Activity — Below is a block of entries; repeat exactly the lines starting at the line that contains "Click the Preliminary Results red text" and ending at the line that contains "Given: Click the Hide crossed-eye icon", both included.

(Saved entries)
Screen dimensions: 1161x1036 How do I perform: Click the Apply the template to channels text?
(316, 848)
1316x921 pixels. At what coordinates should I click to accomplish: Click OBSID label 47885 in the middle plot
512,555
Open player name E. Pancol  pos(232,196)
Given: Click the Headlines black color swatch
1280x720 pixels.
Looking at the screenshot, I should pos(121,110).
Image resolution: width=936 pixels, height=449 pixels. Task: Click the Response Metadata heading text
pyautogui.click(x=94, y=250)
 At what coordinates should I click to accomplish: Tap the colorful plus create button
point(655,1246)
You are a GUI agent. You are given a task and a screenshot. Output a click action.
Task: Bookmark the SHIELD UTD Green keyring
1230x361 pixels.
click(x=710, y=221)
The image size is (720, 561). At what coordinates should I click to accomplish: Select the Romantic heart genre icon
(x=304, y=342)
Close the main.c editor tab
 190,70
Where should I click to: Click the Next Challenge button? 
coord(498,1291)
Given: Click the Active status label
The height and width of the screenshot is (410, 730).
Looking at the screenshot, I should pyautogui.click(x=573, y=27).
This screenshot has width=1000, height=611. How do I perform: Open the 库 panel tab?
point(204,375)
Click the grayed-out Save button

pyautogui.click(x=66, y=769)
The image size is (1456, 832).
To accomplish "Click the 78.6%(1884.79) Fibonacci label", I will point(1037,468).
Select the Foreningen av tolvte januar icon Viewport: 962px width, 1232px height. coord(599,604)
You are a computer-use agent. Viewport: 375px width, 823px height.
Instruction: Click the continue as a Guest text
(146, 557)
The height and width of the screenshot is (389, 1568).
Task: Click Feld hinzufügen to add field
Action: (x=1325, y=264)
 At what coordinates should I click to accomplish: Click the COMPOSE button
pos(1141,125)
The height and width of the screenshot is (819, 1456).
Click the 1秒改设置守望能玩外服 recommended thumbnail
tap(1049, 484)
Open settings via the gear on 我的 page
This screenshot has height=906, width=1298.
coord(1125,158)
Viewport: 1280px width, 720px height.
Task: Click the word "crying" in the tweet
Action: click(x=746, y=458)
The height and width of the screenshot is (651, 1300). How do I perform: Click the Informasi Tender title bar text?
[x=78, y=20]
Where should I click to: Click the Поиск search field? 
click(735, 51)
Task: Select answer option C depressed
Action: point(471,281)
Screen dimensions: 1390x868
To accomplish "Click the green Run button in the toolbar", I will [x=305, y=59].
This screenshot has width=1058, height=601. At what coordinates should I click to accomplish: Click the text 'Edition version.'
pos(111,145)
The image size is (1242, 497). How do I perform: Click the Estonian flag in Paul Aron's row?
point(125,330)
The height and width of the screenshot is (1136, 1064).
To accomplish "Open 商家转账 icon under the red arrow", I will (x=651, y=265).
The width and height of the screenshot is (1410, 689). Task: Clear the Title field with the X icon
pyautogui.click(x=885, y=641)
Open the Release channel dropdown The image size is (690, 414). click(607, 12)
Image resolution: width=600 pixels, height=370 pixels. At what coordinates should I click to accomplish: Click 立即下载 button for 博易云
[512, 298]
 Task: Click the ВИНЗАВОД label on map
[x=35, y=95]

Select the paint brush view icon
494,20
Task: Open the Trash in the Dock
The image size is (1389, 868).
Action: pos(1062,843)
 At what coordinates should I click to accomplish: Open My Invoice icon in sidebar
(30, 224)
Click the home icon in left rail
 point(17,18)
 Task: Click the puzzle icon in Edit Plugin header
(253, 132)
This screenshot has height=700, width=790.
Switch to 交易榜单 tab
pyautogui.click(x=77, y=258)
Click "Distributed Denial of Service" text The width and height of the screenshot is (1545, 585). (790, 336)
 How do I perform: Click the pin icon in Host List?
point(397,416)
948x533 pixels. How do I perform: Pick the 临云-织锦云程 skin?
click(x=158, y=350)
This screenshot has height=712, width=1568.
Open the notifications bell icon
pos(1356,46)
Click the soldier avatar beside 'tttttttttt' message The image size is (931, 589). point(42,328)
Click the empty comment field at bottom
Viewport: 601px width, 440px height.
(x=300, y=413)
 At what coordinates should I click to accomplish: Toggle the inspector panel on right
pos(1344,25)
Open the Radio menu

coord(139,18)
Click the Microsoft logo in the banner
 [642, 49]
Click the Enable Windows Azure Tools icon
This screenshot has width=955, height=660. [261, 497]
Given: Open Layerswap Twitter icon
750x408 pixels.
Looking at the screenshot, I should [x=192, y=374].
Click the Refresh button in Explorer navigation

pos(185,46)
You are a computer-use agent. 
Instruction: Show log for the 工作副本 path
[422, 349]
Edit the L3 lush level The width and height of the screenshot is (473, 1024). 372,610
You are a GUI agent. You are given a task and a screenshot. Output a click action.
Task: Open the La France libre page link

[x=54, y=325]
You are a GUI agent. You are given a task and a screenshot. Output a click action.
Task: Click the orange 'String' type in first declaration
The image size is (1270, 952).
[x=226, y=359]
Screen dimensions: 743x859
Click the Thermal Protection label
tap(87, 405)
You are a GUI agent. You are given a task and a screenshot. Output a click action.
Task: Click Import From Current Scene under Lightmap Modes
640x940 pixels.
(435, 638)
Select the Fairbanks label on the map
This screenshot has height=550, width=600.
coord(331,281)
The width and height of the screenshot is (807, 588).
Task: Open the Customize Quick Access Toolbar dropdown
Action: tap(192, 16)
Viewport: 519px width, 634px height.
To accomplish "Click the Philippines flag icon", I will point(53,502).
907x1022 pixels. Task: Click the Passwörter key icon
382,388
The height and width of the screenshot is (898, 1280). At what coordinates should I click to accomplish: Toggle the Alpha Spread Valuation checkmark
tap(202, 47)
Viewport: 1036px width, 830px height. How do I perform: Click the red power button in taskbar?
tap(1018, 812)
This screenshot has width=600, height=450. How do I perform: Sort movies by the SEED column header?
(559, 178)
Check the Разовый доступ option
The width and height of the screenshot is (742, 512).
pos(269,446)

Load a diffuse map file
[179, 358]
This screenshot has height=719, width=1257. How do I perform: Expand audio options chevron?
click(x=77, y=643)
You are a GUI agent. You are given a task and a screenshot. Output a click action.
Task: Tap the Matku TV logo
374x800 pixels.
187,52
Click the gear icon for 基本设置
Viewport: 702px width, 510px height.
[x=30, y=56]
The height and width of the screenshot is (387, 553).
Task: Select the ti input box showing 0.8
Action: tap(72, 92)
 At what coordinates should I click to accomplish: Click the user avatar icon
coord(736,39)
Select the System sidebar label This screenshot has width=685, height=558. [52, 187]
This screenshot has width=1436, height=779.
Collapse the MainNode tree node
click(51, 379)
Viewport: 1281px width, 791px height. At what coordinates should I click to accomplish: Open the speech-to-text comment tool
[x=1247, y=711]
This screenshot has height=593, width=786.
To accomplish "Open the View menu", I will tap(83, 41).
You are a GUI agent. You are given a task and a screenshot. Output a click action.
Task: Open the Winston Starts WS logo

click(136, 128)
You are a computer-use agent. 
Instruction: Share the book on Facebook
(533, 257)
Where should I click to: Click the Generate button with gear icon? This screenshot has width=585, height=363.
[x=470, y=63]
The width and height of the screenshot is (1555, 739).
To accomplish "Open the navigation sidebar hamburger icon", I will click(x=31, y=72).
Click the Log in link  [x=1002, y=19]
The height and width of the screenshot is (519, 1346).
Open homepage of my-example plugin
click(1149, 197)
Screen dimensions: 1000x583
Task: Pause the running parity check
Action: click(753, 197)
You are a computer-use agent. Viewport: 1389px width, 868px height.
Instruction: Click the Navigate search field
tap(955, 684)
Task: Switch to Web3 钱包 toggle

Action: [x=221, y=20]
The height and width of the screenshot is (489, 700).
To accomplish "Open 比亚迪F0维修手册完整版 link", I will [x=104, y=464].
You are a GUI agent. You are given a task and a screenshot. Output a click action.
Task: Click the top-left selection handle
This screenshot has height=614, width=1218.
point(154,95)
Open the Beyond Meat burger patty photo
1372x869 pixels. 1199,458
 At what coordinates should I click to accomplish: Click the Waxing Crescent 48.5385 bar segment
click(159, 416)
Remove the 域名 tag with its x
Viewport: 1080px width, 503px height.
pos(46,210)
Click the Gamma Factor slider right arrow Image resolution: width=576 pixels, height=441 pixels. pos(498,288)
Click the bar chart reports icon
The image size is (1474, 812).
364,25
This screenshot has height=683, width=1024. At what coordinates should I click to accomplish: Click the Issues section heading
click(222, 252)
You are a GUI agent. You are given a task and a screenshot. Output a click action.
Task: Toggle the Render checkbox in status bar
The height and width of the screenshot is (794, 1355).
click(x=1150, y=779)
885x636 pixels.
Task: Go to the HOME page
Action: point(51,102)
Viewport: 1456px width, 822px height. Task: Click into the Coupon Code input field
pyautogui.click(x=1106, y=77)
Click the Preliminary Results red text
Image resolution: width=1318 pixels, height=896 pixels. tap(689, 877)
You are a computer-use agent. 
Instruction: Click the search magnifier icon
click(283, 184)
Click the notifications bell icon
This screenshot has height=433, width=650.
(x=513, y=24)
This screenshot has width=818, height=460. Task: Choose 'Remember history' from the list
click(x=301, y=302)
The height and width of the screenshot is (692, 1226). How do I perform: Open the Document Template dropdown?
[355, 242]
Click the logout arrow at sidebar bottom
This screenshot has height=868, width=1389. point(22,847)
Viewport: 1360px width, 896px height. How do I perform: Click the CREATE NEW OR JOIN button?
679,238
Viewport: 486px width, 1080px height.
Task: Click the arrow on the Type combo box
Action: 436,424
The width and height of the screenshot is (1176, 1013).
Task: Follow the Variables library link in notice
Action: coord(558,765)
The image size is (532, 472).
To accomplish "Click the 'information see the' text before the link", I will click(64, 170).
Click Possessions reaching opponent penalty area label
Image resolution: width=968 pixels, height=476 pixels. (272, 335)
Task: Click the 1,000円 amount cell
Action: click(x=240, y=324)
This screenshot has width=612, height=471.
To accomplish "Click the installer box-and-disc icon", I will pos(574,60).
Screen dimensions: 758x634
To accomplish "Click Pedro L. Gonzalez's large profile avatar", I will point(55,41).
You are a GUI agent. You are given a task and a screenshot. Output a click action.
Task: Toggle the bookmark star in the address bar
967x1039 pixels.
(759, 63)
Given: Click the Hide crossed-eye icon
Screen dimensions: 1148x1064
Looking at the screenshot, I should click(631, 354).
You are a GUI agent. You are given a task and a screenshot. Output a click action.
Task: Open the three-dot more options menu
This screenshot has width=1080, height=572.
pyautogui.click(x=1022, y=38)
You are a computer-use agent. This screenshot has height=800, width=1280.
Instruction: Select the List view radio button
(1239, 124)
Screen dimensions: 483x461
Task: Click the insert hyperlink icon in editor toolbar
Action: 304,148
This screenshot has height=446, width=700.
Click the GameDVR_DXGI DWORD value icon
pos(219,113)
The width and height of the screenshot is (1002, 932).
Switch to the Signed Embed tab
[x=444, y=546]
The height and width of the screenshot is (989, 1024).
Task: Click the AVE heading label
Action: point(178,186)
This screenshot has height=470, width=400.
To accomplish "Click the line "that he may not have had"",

Answer to this task —
Click the Preliminary Results red text
Image resolution: width=1318 pixels, height=896 pixels. tap(689, 877)
You are a computer-use agent. 
Instruction: Click the search magnifier icon
click(283, 184)
Click the notifications bell icon
This screenshot has height=433, width=650.
(x=513, y=24)
This screenshot has width=818, height=460. Task: Choose 'Remember history' from the list
click(x=301, y=302)
The height and width of the screenshot is (692, 1226). How do I perform: Open the Document Template dropdown?
[355, 242]
Click the logout arrow at sidebar bottom
This screenshot has height=868, width=1389. point(22,847)
Viewport: 1360px width, 896px height. How do I perform: Click the CREATE NEW OR JOIN button?
679,238
Viewport: 486px width, 1080px height.
Task: Click the arrow on the Type combo box
Action: 436,424
The width and height of the screenshot is (1176, 1013).
Task: Follow the Variables library link in notice
Action: coord(558,765)
The image size is (532, 472).
To accomplish "Click the 'information see the' text before the link", I will click(64, 170).
Click Possessions reaching opponent penalty area label
Image resolution: width=968 pixels, height=476 pixels. (272, 335)
Task: Click the 1,000円 amount cell
Action: click(x=240, y=324)
This screenshot has width=612, height=471.
To accomplish "Click the installer box-and-disc icon", I will pos(574,60).
Screen dimensions: 758x634
To accomplish "Click Pedro L. Gonzalez's large profile avatar", I will point(55,41).
You are a GUI agent. You are given a task and a screenshot. Output a click action.
Task: Toggle the bookmark star in the address bar
967x1039 pixels.
(759, 63)
Given: Click the Hide crossed-eye icon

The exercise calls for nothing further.